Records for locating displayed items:
######

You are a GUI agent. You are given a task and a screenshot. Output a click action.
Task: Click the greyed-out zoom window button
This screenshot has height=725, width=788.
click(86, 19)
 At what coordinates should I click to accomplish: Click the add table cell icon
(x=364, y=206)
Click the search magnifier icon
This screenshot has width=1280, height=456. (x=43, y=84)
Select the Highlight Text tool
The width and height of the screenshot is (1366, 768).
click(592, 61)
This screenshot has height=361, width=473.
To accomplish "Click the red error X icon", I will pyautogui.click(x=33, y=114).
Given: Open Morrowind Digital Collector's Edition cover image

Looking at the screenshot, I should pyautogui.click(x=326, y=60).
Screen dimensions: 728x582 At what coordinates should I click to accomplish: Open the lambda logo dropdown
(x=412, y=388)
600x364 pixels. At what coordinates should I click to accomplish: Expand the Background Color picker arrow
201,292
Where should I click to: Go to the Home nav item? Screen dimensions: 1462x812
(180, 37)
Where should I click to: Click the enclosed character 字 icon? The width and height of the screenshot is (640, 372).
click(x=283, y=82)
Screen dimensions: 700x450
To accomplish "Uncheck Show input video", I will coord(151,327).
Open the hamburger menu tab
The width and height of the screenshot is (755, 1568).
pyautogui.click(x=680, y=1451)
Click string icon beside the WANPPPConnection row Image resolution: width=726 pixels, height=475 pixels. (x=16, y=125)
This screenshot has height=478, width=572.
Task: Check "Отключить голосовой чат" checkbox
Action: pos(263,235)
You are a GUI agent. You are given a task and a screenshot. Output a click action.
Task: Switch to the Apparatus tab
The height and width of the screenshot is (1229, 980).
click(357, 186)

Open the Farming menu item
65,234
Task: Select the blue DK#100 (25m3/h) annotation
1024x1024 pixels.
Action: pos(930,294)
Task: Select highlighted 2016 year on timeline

######

TASK DESCRIPTION —
Can you quote all of the data above word for word?

EXERCISE RESPONSE —
You are a GUI agent. You are given a task and a screenshot. Output a click action.
Task: Click the greyed-out zoom window button
This screenshot has height=725, width=788.
click(86, 19)
 At what coordinates should I click to accomplish: Click the add table cell icon
(x=364, y=206)
Click the search magnifier icon
This screenshot has width=1280, height=456. (x=43, y=84)
Select the Highlight Text tool
The width and height of the screenshot is (1366, 768).
click(592, 61)
This screenshot has height=361, width=473.
To accomplish "Click the red error X icon", I will pyautogui.click(x=33, y=114).
Given: Open Morrowind Digital Collector's Edition cover image

Looking at the screenshot, I should pyautogui.click(x=326, y=60).
Screen dimensions: 728x582 At what coordinates should I click to accomplish: Open the lambda logo dropdown
(x=412, y=388)
600x364 pixels. At what coordinates should I click to accomplish: Expand the Background Color picker arrow
201,292
Where should I click to: Go to the Home nav item? Screen dimensions: 1462x812
(180, 37)
Where should I click to: Click the enclosed character 字 icon? The width and height of the screenshot is (640, 372).
click(x=283, y=82)
Screen dimensions: 700x450
To accomplish "Uncheck Show input video", I will coord(151,327).
Open the hamburger menu tab
The width and height of the screenshot is (755, 1568).
pyautogui.click(x=680, y=1451)
Click string icon beside the WANPPPConnection row Image resolution: width=726 pixels, height=475 pixels. (x=16, y=125)
This screenshot has height=478, width=572.
Task: Check "Отключить голосовой чат" checkbox
Action: pos(263,235)
You are a GUI agent. You are given a task and a screenshot. Output a click action.
Task: Switch to the Apparatus tab
The height and width of the screenshot is (1229, 980).
click(357, 186)

Open the Farming menu item
65,234
Task: Select the blue DK#100 (25m3/h) annotation
1024x1024 pixels.
Action: pos(930,294)
Task: Select highlighted 2016 year on timeline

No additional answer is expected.